There is grave doubt in my mind as to the sufficiency of the plaintiff’s complaint. (Somberg v. Somberg, 263 N. Y. 1; Newburger v. Lubell, 257 id. 383; James v. Alderton Dock Yards, 256 id. 298; Miller v. Miller, 219 App. Div. 61; affd., 246 N. Y. 636. See Rules Civ. Prac. rule 212.) Certainly, the courts of this State have clearly held that injunctive relief will not be granted in this character of action (Somberg v. Somberg, supra; Baumann v. Baumann, 250 N. Y. 382; Lowe v. Lowe, 265 id. 197); and while declaratory judgments have been granted, as in the two cases last cited, “ in order to establish the continuance of the plaintiff in her original marital state ” (Somberg v. Somberg, supra), I have been unable to find that an action for a declaratory judgment to establish the destruction of the marital state, based upon a foreign judgment of divorce on a ground other than adultery, obtained as in this case, has been upheld. The foregoing view would justify the denial of this motion, for it is elementary that “ he who does not so plead as to invite an issue cannot compel his adversary to so plead as to accept it ” (Baxter v. McDonnell, 154 N. Y. 432, 436); or, as it has been otherwise aptly stated, “ a bad answer is good enough for a bad complaint.” (New Amsterdam Casualty Co. v. National U. F. I. Co., 236 App.

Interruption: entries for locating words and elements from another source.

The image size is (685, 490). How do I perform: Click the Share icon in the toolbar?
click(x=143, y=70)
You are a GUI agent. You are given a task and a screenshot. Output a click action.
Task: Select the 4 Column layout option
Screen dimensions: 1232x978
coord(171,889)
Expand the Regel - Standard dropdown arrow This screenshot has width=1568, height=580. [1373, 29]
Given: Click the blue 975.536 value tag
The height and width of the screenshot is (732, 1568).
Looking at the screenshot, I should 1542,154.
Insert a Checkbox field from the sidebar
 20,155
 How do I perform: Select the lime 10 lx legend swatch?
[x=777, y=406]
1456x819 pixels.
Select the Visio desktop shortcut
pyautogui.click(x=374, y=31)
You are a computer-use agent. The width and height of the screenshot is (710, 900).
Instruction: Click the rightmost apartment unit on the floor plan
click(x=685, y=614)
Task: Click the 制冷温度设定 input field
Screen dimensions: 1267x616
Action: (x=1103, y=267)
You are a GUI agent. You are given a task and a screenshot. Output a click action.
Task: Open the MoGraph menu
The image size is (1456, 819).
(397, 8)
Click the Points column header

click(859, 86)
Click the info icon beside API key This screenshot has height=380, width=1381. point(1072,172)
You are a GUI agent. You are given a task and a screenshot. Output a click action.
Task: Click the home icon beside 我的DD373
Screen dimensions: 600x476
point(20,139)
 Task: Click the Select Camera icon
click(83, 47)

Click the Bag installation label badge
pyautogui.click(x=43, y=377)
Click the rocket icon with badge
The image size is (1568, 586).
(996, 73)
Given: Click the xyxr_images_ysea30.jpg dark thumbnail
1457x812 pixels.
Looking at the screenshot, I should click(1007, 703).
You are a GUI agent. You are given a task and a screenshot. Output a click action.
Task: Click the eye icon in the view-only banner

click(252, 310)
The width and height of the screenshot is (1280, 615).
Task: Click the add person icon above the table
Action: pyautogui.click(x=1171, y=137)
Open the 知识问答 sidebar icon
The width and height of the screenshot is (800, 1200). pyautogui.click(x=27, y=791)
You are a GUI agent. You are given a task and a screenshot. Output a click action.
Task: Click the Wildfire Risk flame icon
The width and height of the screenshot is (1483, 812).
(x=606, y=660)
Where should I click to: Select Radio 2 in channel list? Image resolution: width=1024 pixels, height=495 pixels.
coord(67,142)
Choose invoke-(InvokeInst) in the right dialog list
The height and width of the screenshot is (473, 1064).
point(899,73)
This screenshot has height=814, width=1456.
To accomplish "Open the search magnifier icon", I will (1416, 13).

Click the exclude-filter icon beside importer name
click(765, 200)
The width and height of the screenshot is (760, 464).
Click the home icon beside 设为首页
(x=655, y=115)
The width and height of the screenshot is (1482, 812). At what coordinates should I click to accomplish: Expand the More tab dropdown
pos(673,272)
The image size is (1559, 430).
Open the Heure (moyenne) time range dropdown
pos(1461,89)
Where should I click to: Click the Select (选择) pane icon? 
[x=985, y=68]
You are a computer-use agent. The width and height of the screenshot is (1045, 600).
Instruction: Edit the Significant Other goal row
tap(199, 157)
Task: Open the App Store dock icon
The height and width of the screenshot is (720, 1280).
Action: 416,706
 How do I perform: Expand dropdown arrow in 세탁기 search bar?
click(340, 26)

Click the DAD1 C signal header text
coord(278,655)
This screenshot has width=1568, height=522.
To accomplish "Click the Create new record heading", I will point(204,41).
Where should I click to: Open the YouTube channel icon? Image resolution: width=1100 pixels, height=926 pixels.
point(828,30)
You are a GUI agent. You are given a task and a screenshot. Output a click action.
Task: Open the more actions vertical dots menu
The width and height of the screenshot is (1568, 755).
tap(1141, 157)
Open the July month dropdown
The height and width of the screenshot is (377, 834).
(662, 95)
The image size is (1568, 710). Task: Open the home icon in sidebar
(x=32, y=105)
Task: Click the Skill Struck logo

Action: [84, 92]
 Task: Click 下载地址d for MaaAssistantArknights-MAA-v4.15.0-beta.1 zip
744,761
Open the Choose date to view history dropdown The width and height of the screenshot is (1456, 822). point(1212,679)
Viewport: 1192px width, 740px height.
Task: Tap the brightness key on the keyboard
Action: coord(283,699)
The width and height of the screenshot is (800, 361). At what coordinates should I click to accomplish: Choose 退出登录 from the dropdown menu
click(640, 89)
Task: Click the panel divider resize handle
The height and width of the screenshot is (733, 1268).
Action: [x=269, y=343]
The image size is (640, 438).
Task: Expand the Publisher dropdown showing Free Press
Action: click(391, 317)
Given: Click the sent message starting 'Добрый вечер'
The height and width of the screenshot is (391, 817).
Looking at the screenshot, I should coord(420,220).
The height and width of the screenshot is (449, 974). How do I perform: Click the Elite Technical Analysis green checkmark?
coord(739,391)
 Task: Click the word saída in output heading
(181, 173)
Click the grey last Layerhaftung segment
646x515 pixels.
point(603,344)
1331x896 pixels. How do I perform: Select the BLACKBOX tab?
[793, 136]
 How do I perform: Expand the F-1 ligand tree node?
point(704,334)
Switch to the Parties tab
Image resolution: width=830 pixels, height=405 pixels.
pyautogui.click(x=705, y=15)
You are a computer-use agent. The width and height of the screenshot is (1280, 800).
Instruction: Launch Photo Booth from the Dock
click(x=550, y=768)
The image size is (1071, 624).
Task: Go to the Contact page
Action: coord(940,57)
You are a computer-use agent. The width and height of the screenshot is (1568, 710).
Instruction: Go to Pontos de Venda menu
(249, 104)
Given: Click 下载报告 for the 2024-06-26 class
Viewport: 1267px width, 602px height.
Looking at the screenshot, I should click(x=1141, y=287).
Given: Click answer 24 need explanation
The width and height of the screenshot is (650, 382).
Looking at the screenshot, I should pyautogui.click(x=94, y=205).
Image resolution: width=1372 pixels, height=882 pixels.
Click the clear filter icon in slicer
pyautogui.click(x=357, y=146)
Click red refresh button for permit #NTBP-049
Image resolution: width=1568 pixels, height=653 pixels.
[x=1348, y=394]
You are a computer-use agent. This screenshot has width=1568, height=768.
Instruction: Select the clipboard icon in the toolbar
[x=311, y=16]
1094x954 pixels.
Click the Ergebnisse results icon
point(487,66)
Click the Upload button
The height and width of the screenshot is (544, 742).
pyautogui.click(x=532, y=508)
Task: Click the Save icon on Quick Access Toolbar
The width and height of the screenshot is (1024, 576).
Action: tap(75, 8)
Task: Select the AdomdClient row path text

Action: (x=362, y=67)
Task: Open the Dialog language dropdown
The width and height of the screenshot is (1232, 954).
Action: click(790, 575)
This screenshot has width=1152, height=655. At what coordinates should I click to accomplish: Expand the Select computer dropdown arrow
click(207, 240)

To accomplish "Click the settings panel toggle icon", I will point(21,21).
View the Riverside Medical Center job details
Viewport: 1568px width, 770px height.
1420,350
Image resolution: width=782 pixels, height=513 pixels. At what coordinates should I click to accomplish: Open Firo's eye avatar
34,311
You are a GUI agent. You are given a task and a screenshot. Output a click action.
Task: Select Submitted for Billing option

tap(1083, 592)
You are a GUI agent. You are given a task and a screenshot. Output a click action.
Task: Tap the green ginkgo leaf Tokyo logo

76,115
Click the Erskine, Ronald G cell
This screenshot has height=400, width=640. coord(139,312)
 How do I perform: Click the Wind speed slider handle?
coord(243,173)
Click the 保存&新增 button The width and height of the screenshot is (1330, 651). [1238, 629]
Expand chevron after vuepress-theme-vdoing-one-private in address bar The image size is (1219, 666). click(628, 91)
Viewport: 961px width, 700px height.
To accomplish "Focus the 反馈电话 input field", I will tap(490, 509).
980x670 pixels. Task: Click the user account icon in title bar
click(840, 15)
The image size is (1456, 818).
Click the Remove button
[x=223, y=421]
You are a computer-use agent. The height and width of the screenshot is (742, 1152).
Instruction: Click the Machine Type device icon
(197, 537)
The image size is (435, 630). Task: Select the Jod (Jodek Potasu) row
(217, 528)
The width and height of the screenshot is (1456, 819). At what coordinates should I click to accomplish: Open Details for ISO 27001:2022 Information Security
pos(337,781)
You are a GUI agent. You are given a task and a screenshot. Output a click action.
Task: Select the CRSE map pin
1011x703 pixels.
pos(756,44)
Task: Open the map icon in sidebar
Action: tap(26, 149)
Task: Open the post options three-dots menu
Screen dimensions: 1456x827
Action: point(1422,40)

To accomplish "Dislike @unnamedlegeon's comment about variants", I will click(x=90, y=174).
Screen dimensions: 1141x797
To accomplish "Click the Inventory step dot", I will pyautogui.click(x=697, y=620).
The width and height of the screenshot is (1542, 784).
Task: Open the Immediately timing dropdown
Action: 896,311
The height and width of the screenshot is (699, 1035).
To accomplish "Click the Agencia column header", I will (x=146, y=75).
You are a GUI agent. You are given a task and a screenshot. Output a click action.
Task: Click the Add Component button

Div. 494.) However, inasmuch as no counter-motion under section 117 of the Civil Practice Act has been made, the court will make no disposition with regard to the complaint. (Kronman v. Kronman, 247 App. Div. 186.)

Assuming, on the other hand, that the' complaint were legally sufficient, the motion should' nevertheless be denied. The primary relief demanded in paragraph “ 1 ” of plaintiff’s prayer is: “ That *83the plaintiff is divorced from Anna Kiebler, the defendant.” A judgment granting this demand would carry with it precisely the same consequences as a judgment for divorce originally and properly obtained in this State. Thus, while plaintiff seeks a declaratory judgment under section 473 of the Civil Practice Act, it is clearly matrimonial in nature, and in my opinion may be deemed to be a “ matrimonial action ” within the purview of section 1168 of the Civil Practice Act. Whether or not the parties to this action are now husband and wife is a vital issue in each of their alleged causes of action.

Accordingly, the motion to strike out defendant’s counterclaim is denied, with ten dollars costs. The plaintiff may serve his reply to the counterclaim within ten days of the service of a copy of the order to be entered herein. Submit order.